> Try it: Write the records out again, keeping each line exactly as it is.

Stored data entries:
::::

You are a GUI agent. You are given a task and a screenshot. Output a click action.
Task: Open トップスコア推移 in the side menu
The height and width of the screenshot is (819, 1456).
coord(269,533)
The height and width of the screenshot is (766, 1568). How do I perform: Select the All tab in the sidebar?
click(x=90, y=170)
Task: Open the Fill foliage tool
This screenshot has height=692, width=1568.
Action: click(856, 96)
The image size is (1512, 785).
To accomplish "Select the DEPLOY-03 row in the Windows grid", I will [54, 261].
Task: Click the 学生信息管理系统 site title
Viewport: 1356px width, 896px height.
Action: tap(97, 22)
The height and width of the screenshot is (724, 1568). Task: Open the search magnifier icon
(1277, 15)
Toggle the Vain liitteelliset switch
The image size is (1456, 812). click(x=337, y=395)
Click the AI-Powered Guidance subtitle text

::::

> Response area:
You are a GUI agent. You are given a task and a screenshot. Output a click action.
Task: Open トップスコア推移 in the side menu
The height and width of the screenshot is (819, 1456).
coord(269,533)
The height and width of the screenshot is (766, 1568). How do I perform: Select the All tab in the sidebar?
click(x=90, y=170)
Task: Open the Fill foliage tool
This screenshot has height=692, width=1568.
Action: click(856, 96)
The image size is (1512, 785).
To accomplish "Select the DEPLOY-03 row in the Windows grid", I will [54, 261].
Task: Click the 学生信息管理系统 site title
Viewport: 1356px width, 896px height.
Action: tap(97, 22)
The height and width of the screenshot is (724, 1568). Task: Open the search magnifier icon
(1277, 15)
Toggle the Vain liitteelliset switch
The image size is (1456, 812). click(x=337, y=395)
Click the AI-Powered Guidance subtitle text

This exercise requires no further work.